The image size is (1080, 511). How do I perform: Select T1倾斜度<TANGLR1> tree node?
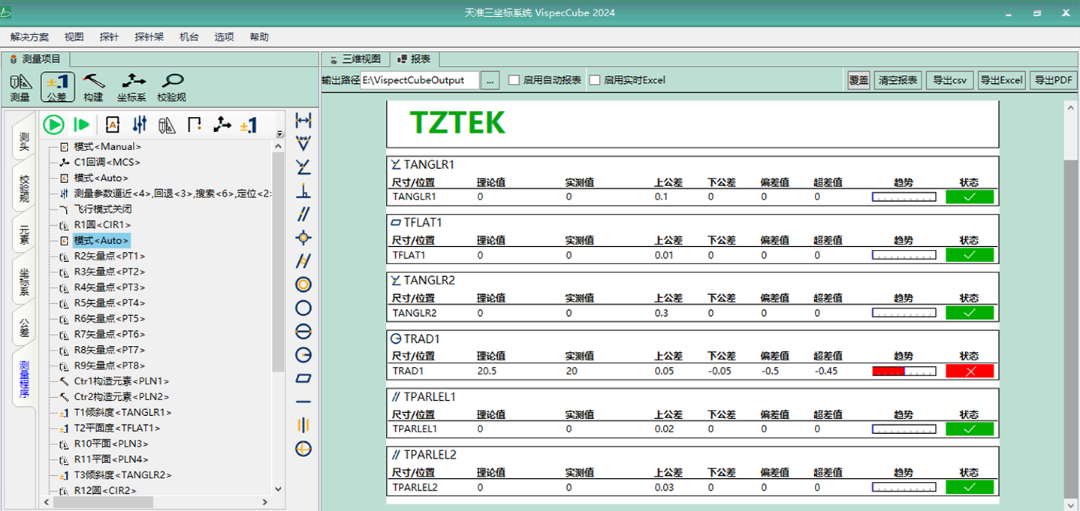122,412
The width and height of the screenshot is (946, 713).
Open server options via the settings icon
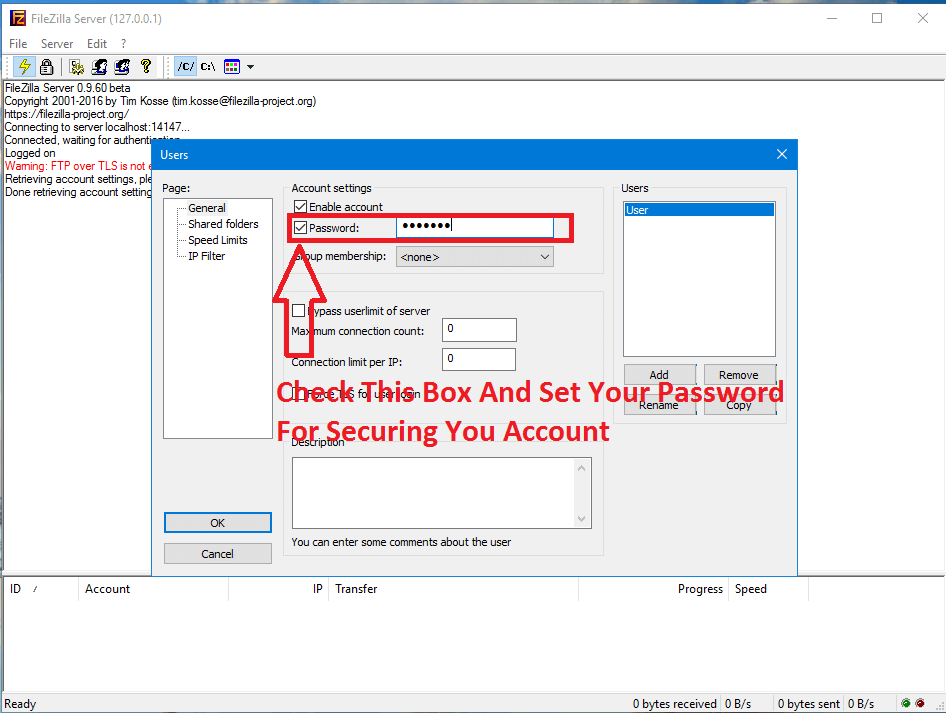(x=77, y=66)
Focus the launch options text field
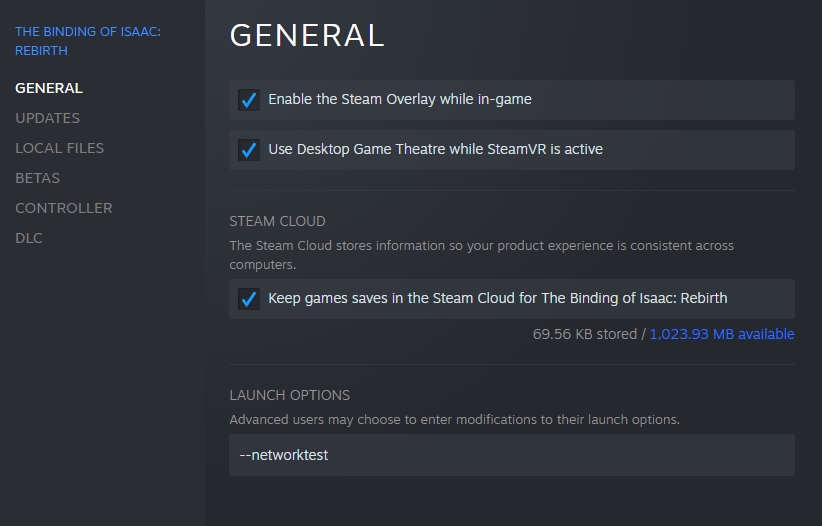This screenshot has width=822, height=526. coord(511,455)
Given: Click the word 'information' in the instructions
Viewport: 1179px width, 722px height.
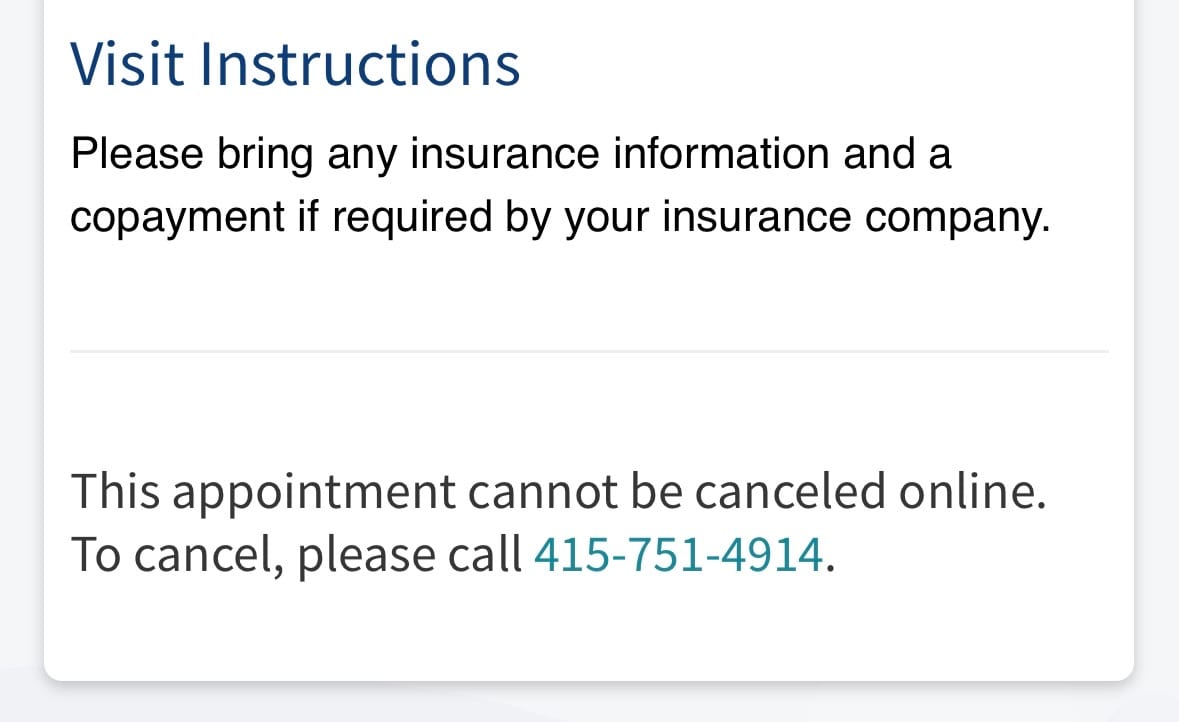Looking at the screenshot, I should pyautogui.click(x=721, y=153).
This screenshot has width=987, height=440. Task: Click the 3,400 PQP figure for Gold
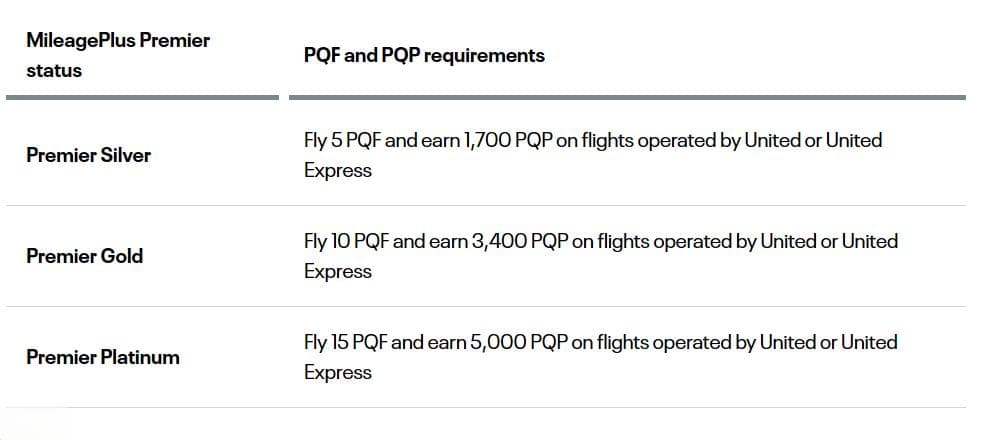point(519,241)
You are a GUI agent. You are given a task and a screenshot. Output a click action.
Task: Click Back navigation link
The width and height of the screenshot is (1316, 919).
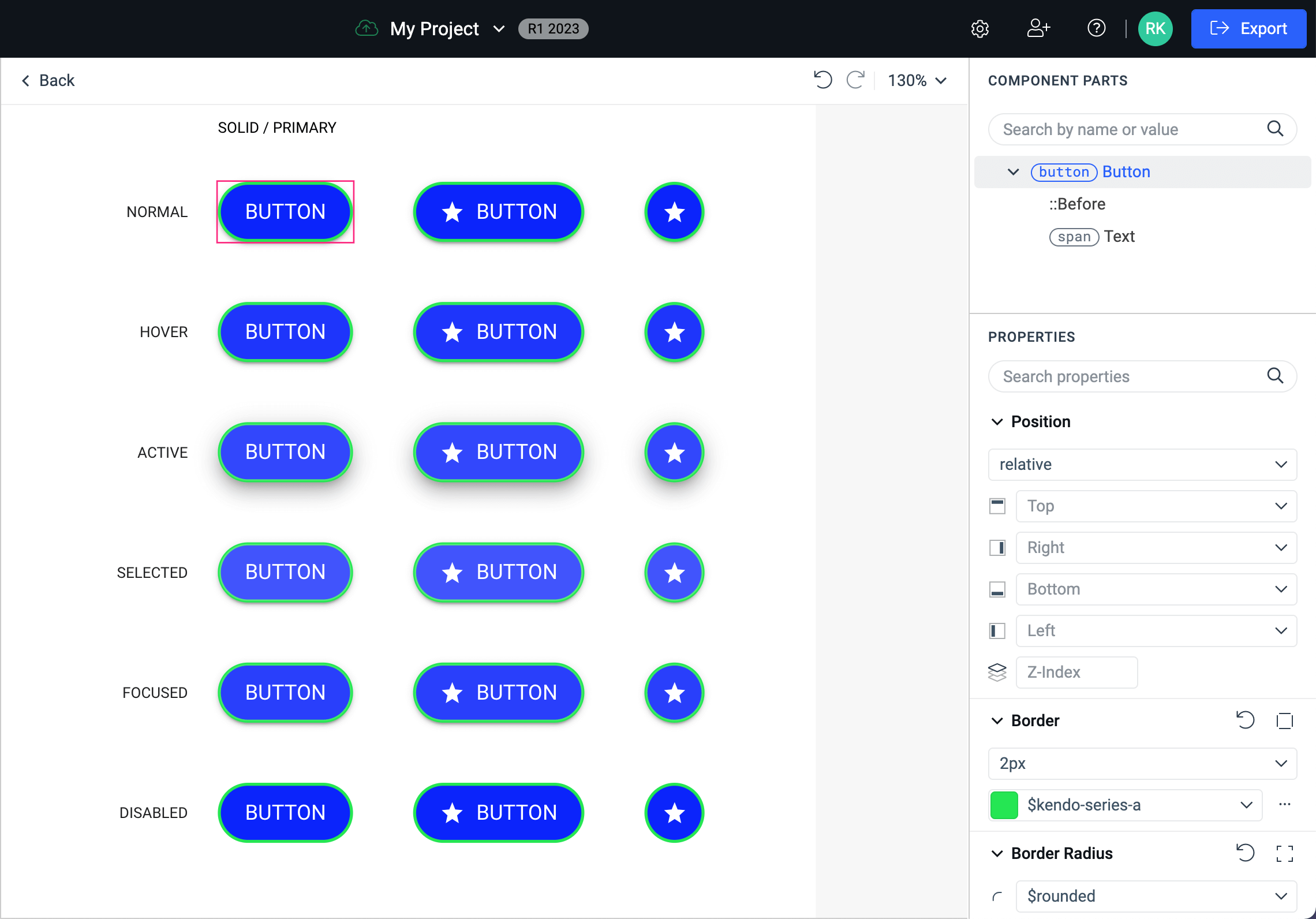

■ ■ ■

Please retype the lines from the one that contains "Viewport: 1179px width, 722px height." to the final line of the records, both included, exactly as written and without any pictures.

● **Reply to the task**:
Viewport: 1179px width, 722px height.
Looking at the screenshot, I should pyautogui.click(x=721, y=153).
This screenshot has width=987, height=440. Task: Click the 3,400 PQP figure for Gold
point(519,241)
You are a GUI agent. You are given a task and a screenshot. Output a click action.
Task: Click Back navigation link
The width and height of the screenshot is (1316, 919).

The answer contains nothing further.